- **TASK**
All entries below must be given again word for word.

(Records excerpted from a collection)

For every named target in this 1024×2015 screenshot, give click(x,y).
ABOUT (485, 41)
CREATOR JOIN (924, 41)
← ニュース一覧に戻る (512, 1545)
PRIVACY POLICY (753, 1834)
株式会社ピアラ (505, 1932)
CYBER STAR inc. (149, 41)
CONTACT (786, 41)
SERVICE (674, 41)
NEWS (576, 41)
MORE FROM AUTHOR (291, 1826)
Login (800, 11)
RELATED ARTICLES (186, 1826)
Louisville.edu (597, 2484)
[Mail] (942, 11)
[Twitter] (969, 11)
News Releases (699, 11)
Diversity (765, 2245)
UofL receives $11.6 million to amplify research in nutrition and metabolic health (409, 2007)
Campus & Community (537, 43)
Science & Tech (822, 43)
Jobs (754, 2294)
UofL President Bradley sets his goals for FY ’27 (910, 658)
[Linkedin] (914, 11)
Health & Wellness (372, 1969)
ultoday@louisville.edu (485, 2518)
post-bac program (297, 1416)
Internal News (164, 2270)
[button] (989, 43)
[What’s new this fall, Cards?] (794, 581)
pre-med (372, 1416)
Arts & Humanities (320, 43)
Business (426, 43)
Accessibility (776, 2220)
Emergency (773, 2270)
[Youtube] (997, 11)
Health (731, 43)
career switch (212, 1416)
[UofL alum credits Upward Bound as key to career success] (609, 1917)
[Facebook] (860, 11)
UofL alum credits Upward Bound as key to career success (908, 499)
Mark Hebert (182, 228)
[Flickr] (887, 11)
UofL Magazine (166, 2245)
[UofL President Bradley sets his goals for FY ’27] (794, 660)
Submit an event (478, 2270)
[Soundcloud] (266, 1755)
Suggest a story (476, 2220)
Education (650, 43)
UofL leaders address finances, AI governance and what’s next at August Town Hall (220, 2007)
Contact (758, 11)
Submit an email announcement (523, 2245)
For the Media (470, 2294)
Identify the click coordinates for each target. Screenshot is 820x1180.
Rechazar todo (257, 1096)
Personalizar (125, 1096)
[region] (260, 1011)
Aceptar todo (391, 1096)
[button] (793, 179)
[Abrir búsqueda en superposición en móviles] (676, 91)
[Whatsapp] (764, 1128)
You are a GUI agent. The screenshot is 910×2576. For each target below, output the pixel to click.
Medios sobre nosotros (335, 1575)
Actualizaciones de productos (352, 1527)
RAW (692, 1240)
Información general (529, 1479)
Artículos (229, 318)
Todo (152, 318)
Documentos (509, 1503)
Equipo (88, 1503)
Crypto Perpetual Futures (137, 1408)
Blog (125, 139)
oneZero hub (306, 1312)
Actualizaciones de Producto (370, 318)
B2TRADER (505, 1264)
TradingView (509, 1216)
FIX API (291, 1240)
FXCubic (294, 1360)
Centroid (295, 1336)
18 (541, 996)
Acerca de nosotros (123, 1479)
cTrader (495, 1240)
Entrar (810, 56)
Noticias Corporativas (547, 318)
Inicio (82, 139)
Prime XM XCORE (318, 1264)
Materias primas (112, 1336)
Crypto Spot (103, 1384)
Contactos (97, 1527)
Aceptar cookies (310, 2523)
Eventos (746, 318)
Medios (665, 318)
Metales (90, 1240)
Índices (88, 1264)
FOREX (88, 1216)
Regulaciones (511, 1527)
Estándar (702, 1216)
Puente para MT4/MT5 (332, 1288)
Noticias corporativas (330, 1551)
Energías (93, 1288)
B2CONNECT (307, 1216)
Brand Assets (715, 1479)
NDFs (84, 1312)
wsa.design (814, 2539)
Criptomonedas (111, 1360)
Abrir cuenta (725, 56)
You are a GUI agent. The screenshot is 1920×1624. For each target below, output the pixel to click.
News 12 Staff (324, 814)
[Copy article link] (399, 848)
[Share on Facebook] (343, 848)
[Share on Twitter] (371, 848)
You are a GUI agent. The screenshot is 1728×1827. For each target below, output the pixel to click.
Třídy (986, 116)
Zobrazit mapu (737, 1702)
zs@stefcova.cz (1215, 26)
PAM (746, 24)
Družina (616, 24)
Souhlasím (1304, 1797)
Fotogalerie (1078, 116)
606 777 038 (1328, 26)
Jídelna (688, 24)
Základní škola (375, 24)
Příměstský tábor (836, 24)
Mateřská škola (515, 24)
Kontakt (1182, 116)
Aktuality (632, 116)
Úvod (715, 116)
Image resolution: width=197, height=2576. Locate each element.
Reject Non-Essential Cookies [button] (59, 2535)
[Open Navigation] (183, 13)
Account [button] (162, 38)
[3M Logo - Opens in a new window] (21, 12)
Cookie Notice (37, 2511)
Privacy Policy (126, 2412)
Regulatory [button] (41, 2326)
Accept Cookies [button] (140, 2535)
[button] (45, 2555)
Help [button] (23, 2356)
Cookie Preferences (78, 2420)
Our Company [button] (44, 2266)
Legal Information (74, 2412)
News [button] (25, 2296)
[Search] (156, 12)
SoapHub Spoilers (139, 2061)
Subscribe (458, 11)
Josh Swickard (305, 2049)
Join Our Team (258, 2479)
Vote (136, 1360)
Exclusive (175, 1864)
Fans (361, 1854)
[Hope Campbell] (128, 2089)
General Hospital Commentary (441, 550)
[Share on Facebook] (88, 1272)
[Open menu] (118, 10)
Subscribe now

- **WRITTEN ANSWER**
For every named target in this 1024×2015 screenshot, give click(x,y).
ABOUT (485, 41)
CREATOR JOIN (924, 41)
← ニュース一覧に戻る (512, 1545)
PRIVACY POLICY (753, 1834)
株式会社ピアラ (505, 1932)
CYBER STAR inc. (149, 41)
CONTACT (786, 41)
SERVICE (674, 41)
NEWS (576, 41)
MORE FROM AUTHOR (291, 1826)
Login (800, 11)
RELATED ARTICLES (186, 1826)
Louisville.edu (597, 2484)
[Mail] (942, 11)
[Twitter] (969, 11)
News Releases (699, 11)
Diversity (765, 2245)
UofL receives $11.6 million to amplify research in nutrition and metabolic health (409, 2007)
Campus & Community (537, 43)
Science & Tech (822, 43)
Jobs (754, 2294)
UofL President Bradley sets his goals for FY ’27 (910, 658)
[Linkedin] (914, 11)
Health & Wellness (372, 1969)
ultoday@louisville.edu (485, 2518)
post-bac program (297, 1416)
Internal News (164, 2270)
[button] (989, 43)
[What’s new this fall, Cards?] (794, 581)
pre-med (372, 1416)
Arts & Humanities (320, 43)
Business (426, 43)
Accessibility (776, 2220)
Emergency (773, 2270)
[Youtube] (997, 11)
Health (731, 43)
career switch (212, 1416)
[UofL alum credits Upward Bound as key to career success] (609, 1917)
[Facebook] (860, 11)
UofL alum credits Upward Bound as key to career success (908, 499)
Mark Hebert (182, 228)
[Flickr] (887, 11)
UofL Magazine (166, 2245)
[UofL President Bradley sets his goals for FY ’27] (794, 660)
Submit an event (478, 2270)
[Soundcloud] (266, 1755)
Suggest a story (476, 2220)
Education (650, 43)
UofL leaders address finances, AI governance and what’s next at August Town Hall (220, 2007)
Contact (758, 11)
Submit an email announcement (523, 2245)
For the Media (470, 2294)
Identify the click coordinates for each target. Screenshot is 820x1180.
Rechazar todo (257, 1096)
Personalizar (125, 1096)
[region] (260, 1011)
Aceptar todo (391, 1096)
[button] (793, 179)
[Abrir búsqueda en superposición en móviles] (676, 91)
[Whatsapp] (764, 1128)
You are a GUI agent. The screenshot is 910×2576. For each target below, output the pixel to click.
Medios sobre nosotros (335, 1575)
Actualizaciones de productos (352, 1527)
RAW (692, 1240)
Información general (529, 1479)
Artículos (229, 318)
Todo (152, 318)
Documentos (509, 1503)
Equipo (88, 1503)
Crypto Perpetual Futures (137, 1408)
Blog (125, 139)
oneZero hub (306, 1312)
Actualizaciones de Producto (370, 318)
B2TRADER (505, 1264)
TradingView (509, 1216)
FIX API (291, 1240)
FXCubic (294, 1360)
Centroid (295, 1336)
18 (541, 996)
Acerca de nosotros (123, 1479)
cTrader (495, 1240)
Entrar (810, 56)
Noticias Corporativas (547, 318)
Inicio (82, 139)
Prime XM XCORE (318, 1264)
Materias primas (112, 1336)
Crypto Spot (103, 1384)
Contactos (97, 1527)
Aceptar cookies (310, 2523)
Eventos (746, 318)
Medios (665, 318)
Metales (90, 1240)
Índices (88, 1264)
FOREX (88, 1216)
Regulaciones (511, 1527)
Estándar (702, 1216)
Puente para MT4/MT5 (332, 1288)
Noticias corporativas (330, 1551)
Energías (93, 1288)
B2CONNECT (307, 1216)
Brand Assets (715, 1479)
NDFs (84, 1312)
wsa.design (814, 2539)
Criptomonedas (111, 1360)
Abrir cuenta (725, 56)
You are a GUI agent. The screenshot is 1920×1624. For each target below, output the pixel to click.
News 12 Staff (324, 814)
[Copy article link] (399, 848)
[Share on Facebook] (343, 848)
[Share on Twitter] (371, 848)
You are a GUI agent. The screenshot is 1728×1827. For each target below, output the pixel to click.
Třídy (986, 116)
Zobrazit mapu (737, 1702)
zs@stefcova.cz (1215, 26)
PAM (746, 24)
Družina (616, 24)
Souhlasím (1304, 1797)
Fotogalerie (1078, 116)
606 777 038 (1328, 26)
Jídelna (688, 24)
Základní škola (375, 24)
Příměstský tábor (836, 24)
Mateřská škola (515, 24)
Kontakt (1182, 116)
Aktuality (632, 116)
Úvod (715, 116)
Image resolution: width=197, height=2576. Locate each element.
Reject Non-Essential Cookies [button] (59, 2535)
[Open Navigation] (183, 13)
Account [button] (162, 38)
[3M Logo - Opens in a new window] (21, 12)
Cookie Notice (37, 2511)
Privacy Policy (126, 2412)
Regulatory [button] (41, 2326)
Accept Cookies [button] (140, 2535)
[button] (45, 2555)
Help [button] (23, 2356)
Cookie Preferences (78, 2420)
Our Company [button] (44, 2266)
Legal Information (74, 2412)
News [button] (25, 2296)
[Search] (156, 12)
SoapHub Spoilers (139, 2061)
Subscribe (458, 11)
Josh Swickard (305, 2049)
Join Our Team (258, 2479)
Vote (136, 1360)
Exclusive (175, 1864)
Fans (361, 1854)
[Hope Campbell] (128, 2089)
General Hospital Commentary (441, 550)
[Share on Facebook] (88, 1272)
[Open menu] (118, 10)
Subscribe now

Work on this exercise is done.